Сейчас мы отходим медленно, стараясь не шуметь. Неожиданно натыкаемся на звериную тропу, машинально двигаемся по ней, но вот, в просветах деревьев возникает открытое пространство. Ветер доносит запах свежей травы, ещё через пару минут вываливаемся из леса и застываем на краю поля. Густые стебли с рост человека, кое-где повалены, с шумом взлетают птицы, вдали трава колышется, там явно кто-то бредёт.

— Мне сюда лезть не хочется, — деревянным голосом произносит Семён.

— Тогда идём назад, — я выдавливаю смешок.

Семён глянул на меня, и я устыдился — столько в его взоре упрёка и осуждения.

— Послушай, — примирительно говорю я, — мы пойдём по краю, между лесом и степью, здесь трава ниже. Надо пройти к тем скалам, в ту сторону вели следы одной из групп людей… но если желаешь, можешь вновь залезть на дерево… сам схожу, я не буду в претензии, каждому своё.

На этот раз Семён резко покачал головой, хотя в глазах застыл ужас: — Никита Васильевич, не делай из меня подлеца, один раз я уже отсиживался на дереве, до сих пор себя корю.

Я с удивлением посмотрел на него, столкнулся с его взглядом, поразился тому, какие у него свинцовые глаза — такой насыщенный серый цвет, не вижу в них ни капли страха. Парень совсем пришёл в себя, мыслит адекватно — он действительно готов идти со мной куда угодно.

— Очень хорошо, — киваю я. — Мы направимся к тем валунам, они в беспорядке навалены друг на друга, там точно есть полости и щели, в которых могут укрыться люди.

— А медведь… он не может там затаиться?

— Кто его знает, — я задумался. — И всё же, медведь… или медведи, обосновались в тех скалах, вероятно, там и пещера имеется.

— Дай бог, — вздыхает Семён.

Адреналин в крови давно иссяк, приступов возбуждения нет, страх тоже исчез. С некоторой апатией бредём между лесом и степью, но через некоторое время нам всё же приходится углубиться в густую траву, которая в мгновение ока закрывает нас с головой. Мы различаем только голубое небо и верхушки далёких скал. Я понимаю, мы поступаем безрассудно, в любое мгновение могут накинуться хищник, да и с травоядными встречаться не хочется, затопчут или на рога подымут, но на душе гнездится уверенность, мы найдём людей, им сейчас требуется помощь.

Как второе дыхание, приходит страх, это нечто липкое и невкусное.
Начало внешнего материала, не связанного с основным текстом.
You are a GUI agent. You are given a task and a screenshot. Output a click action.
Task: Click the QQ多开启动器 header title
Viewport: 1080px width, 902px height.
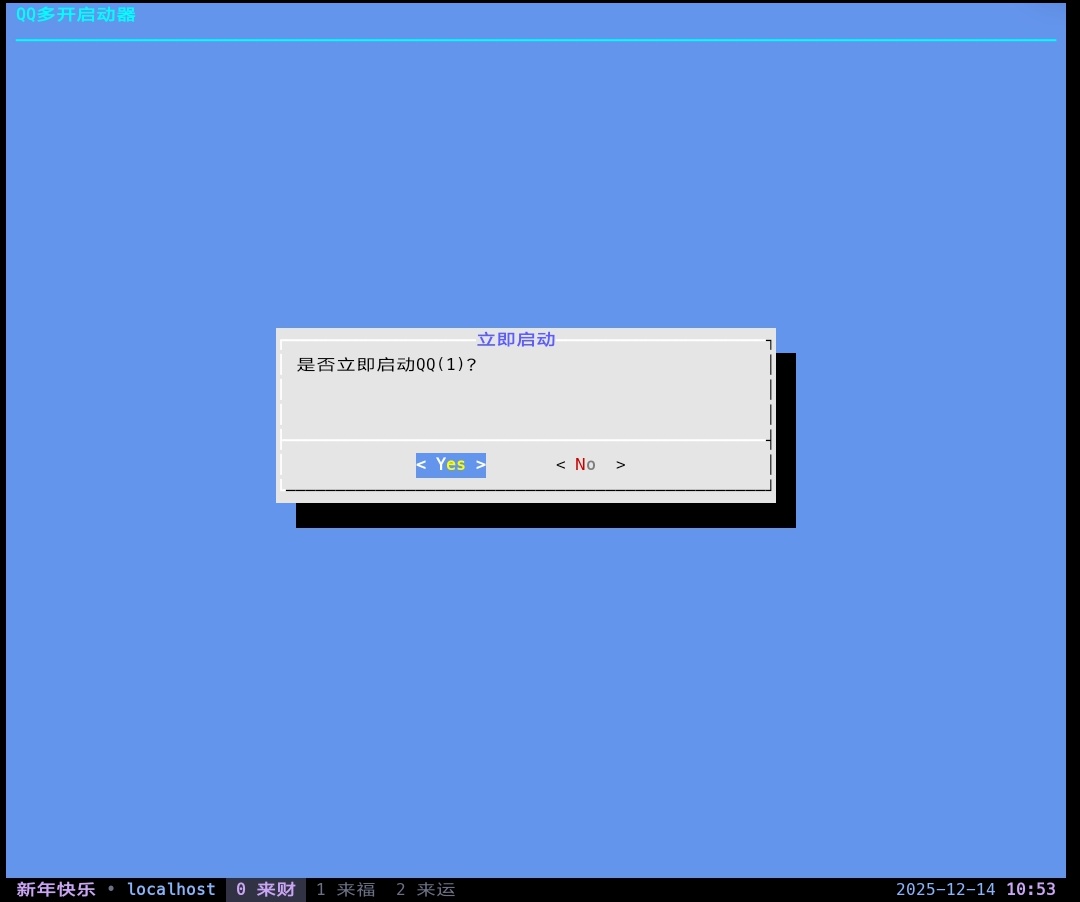(76, 15)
Тягучая слюна залепляет рот, мы вздрагиваем от любого шороха. Окружённые высокой травой, бредём, словно слепые котята. Изредка слышим шум убегающих с нашего пути зверей, иной раз ветер гонит в ноздри их запах, слышим фырканье, шумные выдохи и вздохи, но никто пока не бросается. В этой траве, животные крайне осторожные и, предпочитают ни с кем не связываться. А мы, невзирая на то, что пытаемся идти тихо, производим неоправданный для обитателей этой степи шум, это их и пугает, только истинные хозяева могут идти так беспечно. Пока нам везёт, на нашей дороге не встретился хищник, а они тут должны быть, я уверен, поэтому, до синевы в костяшках, держу в руках копьё, а мышцы от напряжения закостенели и болят.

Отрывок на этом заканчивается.